::: Given records
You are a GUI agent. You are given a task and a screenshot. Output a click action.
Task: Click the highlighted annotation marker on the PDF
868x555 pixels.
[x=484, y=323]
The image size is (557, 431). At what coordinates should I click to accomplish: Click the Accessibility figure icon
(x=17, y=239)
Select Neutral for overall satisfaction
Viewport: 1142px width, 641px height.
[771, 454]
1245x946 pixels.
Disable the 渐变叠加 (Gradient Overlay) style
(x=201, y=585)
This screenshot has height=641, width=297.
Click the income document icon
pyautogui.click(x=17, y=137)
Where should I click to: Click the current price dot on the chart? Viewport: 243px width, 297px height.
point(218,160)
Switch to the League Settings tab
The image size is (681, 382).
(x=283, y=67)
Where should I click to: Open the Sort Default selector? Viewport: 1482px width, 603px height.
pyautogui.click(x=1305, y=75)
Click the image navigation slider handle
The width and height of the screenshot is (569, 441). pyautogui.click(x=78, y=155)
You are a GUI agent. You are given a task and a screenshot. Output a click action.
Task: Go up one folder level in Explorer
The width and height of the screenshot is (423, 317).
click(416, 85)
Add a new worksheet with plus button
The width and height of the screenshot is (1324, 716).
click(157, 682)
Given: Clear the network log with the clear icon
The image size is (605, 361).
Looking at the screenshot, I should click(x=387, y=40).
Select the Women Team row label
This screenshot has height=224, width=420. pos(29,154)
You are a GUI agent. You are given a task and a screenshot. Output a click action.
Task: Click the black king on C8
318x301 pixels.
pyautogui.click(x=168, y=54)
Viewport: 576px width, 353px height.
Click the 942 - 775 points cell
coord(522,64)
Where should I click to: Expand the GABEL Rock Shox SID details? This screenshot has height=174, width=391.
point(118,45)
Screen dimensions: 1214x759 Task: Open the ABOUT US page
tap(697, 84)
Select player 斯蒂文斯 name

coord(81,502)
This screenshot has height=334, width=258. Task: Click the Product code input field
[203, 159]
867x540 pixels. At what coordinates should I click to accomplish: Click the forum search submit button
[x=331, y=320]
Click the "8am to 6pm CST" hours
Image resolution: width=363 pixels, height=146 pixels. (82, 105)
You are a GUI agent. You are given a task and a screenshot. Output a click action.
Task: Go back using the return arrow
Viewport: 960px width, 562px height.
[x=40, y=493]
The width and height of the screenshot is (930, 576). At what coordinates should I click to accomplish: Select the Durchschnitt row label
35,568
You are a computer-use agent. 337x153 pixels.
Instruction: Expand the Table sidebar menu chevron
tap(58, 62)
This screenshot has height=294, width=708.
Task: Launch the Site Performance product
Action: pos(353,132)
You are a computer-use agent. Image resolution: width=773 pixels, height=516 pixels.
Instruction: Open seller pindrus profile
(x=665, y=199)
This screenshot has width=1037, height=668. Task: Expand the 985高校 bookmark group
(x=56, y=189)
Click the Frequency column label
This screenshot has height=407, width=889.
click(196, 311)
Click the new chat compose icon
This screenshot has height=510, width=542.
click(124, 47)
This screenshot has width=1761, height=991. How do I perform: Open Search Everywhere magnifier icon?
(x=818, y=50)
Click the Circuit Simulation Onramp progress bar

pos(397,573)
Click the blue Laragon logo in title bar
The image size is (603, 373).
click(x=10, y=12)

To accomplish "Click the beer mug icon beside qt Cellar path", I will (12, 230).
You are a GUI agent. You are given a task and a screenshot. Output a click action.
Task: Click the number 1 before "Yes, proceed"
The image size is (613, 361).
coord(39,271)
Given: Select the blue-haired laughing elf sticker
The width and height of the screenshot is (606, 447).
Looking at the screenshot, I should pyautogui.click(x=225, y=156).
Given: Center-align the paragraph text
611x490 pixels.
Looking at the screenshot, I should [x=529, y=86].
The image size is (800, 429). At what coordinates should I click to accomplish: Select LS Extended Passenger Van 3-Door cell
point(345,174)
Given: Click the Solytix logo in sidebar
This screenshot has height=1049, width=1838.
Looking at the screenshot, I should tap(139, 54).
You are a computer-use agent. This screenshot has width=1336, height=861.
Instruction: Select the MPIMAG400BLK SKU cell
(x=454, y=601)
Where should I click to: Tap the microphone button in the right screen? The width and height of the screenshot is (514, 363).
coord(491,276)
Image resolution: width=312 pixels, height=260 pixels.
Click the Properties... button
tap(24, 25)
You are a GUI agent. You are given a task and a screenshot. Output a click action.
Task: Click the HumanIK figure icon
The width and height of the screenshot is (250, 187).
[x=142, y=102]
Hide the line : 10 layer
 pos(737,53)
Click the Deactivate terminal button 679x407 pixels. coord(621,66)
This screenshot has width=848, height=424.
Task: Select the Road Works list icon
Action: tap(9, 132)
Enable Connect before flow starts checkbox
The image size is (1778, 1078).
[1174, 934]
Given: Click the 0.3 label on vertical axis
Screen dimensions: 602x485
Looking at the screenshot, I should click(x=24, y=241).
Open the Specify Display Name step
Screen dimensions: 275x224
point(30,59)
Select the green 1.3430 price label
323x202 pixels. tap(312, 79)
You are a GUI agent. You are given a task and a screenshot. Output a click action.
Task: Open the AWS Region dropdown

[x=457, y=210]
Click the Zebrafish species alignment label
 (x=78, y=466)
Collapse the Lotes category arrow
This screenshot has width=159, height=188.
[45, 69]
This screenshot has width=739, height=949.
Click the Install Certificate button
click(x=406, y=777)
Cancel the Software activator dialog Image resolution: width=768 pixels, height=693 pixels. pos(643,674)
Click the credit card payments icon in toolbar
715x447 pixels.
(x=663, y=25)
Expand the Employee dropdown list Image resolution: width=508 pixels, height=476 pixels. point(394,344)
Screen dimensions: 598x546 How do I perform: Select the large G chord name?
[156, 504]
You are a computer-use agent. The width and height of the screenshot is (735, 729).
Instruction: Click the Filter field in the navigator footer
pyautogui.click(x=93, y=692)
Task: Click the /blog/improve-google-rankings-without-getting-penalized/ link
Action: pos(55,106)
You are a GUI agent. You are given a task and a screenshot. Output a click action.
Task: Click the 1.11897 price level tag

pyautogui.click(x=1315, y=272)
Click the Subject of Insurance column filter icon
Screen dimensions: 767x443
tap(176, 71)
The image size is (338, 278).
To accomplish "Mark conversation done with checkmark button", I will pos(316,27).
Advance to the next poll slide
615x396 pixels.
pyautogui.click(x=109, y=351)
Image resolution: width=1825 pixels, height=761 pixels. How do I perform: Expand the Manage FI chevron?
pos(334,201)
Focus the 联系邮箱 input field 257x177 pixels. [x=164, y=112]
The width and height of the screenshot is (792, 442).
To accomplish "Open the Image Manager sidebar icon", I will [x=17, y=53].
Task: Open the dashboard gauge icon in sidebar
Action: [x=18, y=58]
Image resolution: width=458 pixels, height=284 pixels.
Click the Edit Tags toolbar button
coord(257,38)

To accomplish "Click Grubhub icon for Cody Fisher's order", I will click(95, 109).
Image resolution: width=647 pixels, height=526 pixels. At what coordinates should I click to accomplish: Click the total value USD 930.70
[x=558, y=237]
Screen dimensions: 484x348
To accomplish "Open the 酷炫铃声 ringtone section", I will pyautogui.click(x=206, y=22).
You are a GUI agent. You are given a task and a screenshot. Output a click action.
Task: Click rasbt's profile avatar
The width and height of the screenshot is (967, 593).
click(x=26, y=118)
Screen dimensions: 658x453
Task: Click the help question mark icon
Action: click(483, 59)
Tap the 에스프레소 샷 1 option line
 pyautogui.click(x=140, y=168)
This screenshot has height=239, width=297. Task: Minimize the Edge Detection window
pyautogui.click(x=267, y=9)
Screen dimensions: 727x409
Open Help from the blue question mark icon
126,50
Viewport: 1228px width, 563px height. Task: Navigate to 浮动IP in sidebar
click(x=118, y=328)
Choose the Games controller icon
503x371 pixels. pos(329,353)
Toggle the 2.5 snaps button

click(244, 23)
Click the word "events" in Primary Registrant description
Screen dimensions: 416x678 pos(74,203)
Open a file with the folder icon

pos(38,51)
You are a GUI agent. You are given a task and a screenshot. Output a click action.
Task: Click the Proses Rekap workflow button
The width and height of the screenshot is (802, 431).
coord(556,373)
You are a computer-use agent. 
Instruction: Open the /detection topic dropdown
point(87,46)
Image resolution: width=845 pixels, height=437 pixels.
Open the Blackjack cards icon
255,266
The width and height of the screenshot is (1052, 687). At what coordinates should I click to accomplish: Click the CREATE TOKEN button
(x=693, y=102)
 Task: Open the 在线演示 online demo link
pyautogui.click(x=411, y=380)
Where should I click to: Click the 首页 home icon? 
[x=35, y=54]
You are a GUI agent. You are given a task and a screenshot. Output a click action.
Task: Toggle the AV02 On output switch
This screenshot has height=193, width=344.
::::::
■ Task objective
Copy the records from the line with "will (12, 230)." up to and including the line with "point(345,174)", reproducing each line unchanged.

■ Answer to this problem
To accomplish "Click the beer mug icon beside qt Cellar path", I will (12, 230).
You are a GUI agent. You are given a task and a screenshot. Output a click action.
Task: Click the number 1 before "Yes, proceed"
The image size is (613, 361).
coord(39,271)
Given: Select the blue-haired laughing elf sticker
The width and height of the screenshot is (606, 447).
Looking at the screenshot, I should pyautogui.click(x=225, y=156).
Given: Center-align the paragraph text
611x490 pixels.
Looking at the screenshot, I should [x=529, y=86].
The image size is (800, 429). At what coordinates should I click to accomplish: Select LS Extended Passenger Van 3-Door cell
point(345,174)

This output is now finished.